目の前で食べるの緊張するし恥ずかしいな…
早く慣れないとな…
「今日どうだった?ゆっくり買い物出来た?」
「うん…ありがとう。それに家具なんかも揃えてくれて」
「何か欲しいのあったら遠慮なく言ってね。俺、一緒に買い物行けないから…」
「うん」
マリはファンとして、テグに聞きたい事がたくさんあった。
「あのっ…テグ…」
「何?」
「好きな…食べ物は何?」
「好きな食べ物?そうだな~肉かな~」
そうなんだ…お肉か…♡
「テグは人気あるからファンレターたくさん来ると思うけど、全部読んでるの?」
「うん。
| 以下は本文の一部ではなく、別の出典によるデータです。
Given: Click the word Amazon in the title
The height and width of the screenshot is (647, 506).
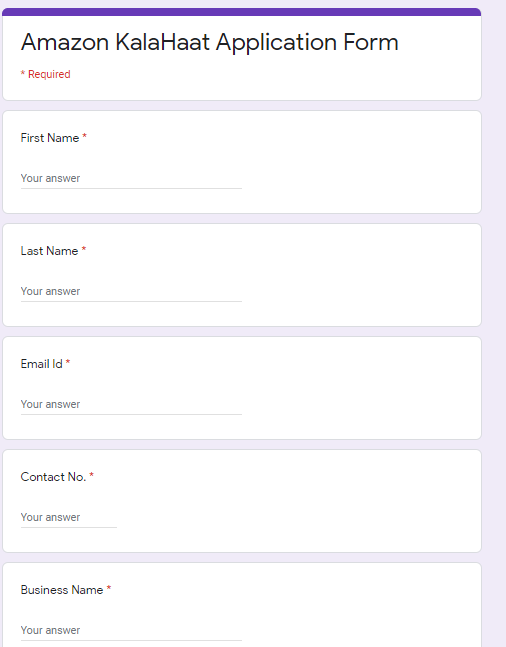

一気に全部読めないから、事務所で時間ある時に読んでるよ」
テグ…やっぱり優しいな…
「休みの日は何してるの?」
「休みの日?今まではジム行ったり運動してたけど、今後はマリと過ごす」
嬉しい♡
嬉し過ぎる♡
「じゃあ…」
「ちょっと待って。俺からも聞いていい?」
「う、うん」
「あの日、飛行機で隣同士になった時、実は怒ってたでしょ?」
「え?隣同士?」
「先月の24日だよ。俺は福岡でのイベントの帰り…マリは福岡からこっちに向かう便で席が隣だったでしょ?俺達が初めて出逢った日だよ」
先月の24日?え…じゃあ、私は1ヶ月前にテグと出逢ってたの?
あのお婆さんと会ったのが12月24日…
私は1ヶ月前にタイムスリップしたって事?
…って事は、1ヶ月前から数えて90日間じゃなくて、80日間って事?
マリの頭は混乱していた。
「マリ?」
「えっ、あっ、うん」
「俺がコーヒーをこぼして、マリの服に思い切りかかったから…内心怒ってたでしょ?」
「怒ったりなんか…してないよ」
そんな事があったんだ…
「本当にぃ?結構派手にかかったんだけど…」
「う、うん」
そうやって出逢ったんだ…
でも、その1ヶ月間で何があったんだろ…
連絡先、交換したのかな…
マリは試しに聞いてみた。
「で、でも、よく一般人の私と番号交換したよね?」
「だって、服汚しちゃったし。それにマリは俺の事を知らなかったから」
え…
私はテグの事を知らない事になってたのか…
「服を弁償させてくれないから、せめて食事だけでもと思って行ったけど…話していくうちに信用出来たし、惹かれていった。まさかマリの方から告白してくるなんて思ってもみなかったよ」
そうだったのか…
ファンだってバレない様にしなきゃ…
マリは気を引き締めた。
「私と付き合ってくれてありがとう」
「こちらこそ。俺、仕事が仕事だからあまり色んなとこ連れて行けないし…コソコソ付き合う感じになるけど、大丈夫?」
「うん、全然平気」
ずっと好きだったテグと一緒に居られるだけで幸せだった。
「よかった。気楽に楽しく付き合って行こう」
「うん」
気楽に…そうだよね…
欲を出さずに軽い気持ちで付き合って行こう…
「それと、一応…クリスマスだからプレゼント」
「え?」
テグはマリの後ろに回り、ネックレスを付けてくれた。
「似合ってる!」
テグからのプレゼント…
「あ、ありがとう」
その日の夜、自分の部屋に帰ったマリは、嬉し過ぎてテグからもらったネックレスを握りしめて眠りについた。